The U.S. Military: Hunting Terrorists and Fostering Biodiversity


There's a fascinating article in this week's issue of Nature (reg. req'd.) on how parcels of land used for active U.S. military training in Germany contain more biodiversity and higher populations of endangered species than that nation's "pristine" national parks.

The logic is simple, really - some species, both plants and animals, require disruption in order to flourish. Some plant seeds won't open until they've been singed by a forest fire, and some animal species can't compete in a mature habitat where all the existing niches are filled by comfortable incumbents. Shaking up the habitat with a few live-fire artillery exercizes or mock tank battles seems to improve the overall habitat diversity and make places for species that wouldn't be able to find space in a national park where no one ever hunts, fells trees or paves a road.

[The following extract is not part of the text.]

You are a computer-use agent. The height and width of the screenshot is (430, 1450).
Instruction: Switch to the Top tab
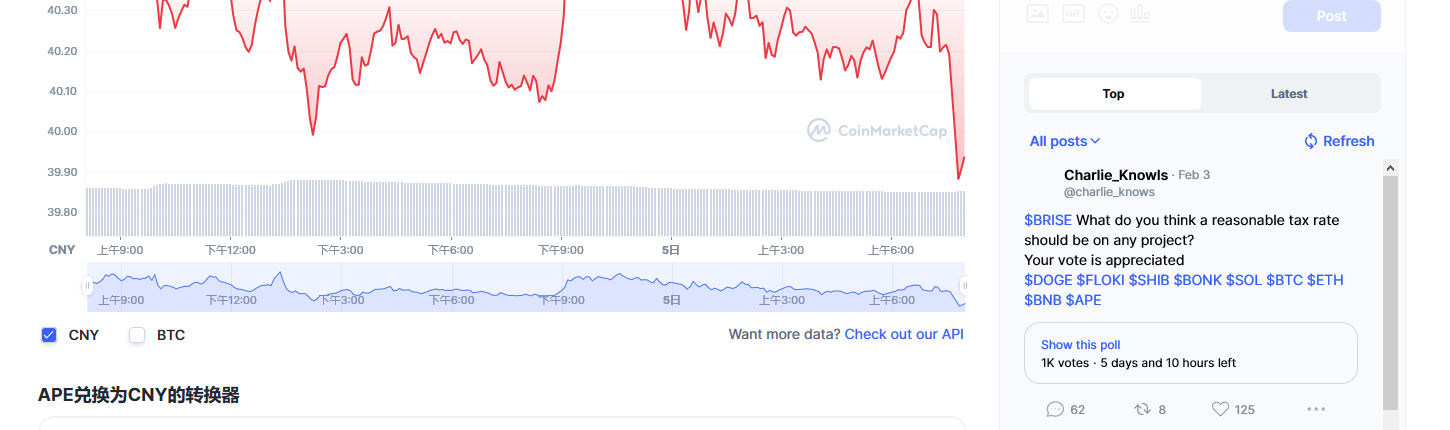point(1114,94)
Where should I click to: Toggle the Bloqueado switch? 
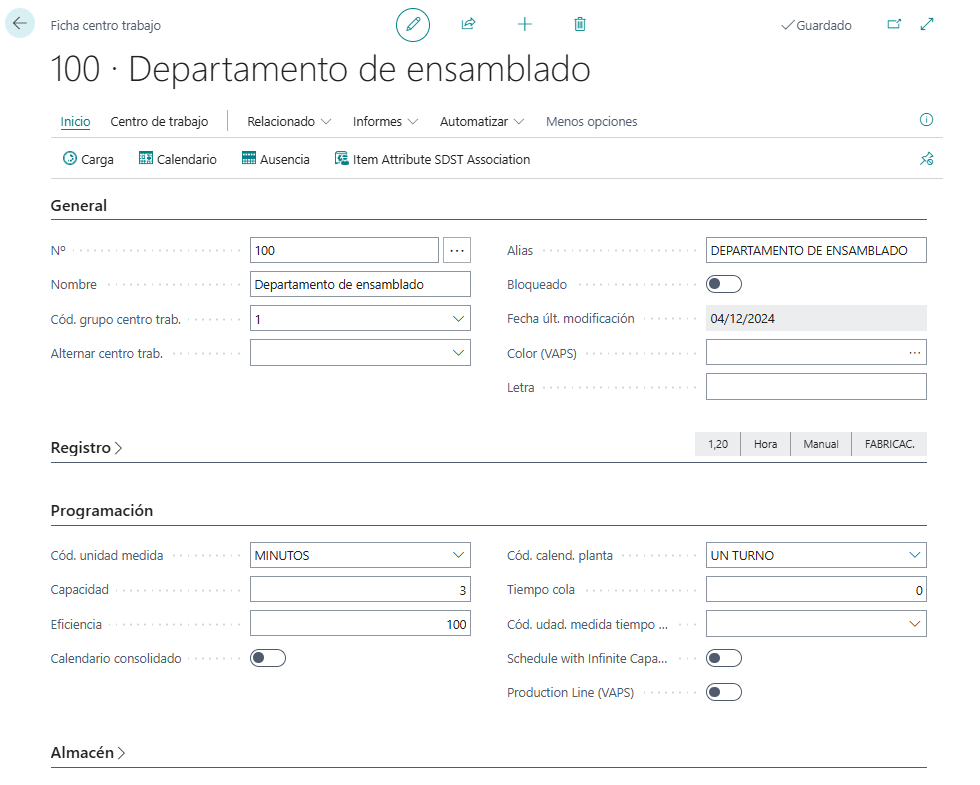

Witness the reflection of one scientist, ecologist Steven Warren of Colorado State University in Fort Collins:

"Some people are very anti-military," Warren says. "They assume that there's nothing the military can do that will be beneficial, particularly with relation to ecology." Warren, who doesn't work for the army, used to assume the same himself. "Twenty years ago I looked at military activities as an ecologist and thought 'they need me'. But I guess that's not really so."

So if you love Mother Earth, forget the trees - hug a member of the U.S. Armed Forces.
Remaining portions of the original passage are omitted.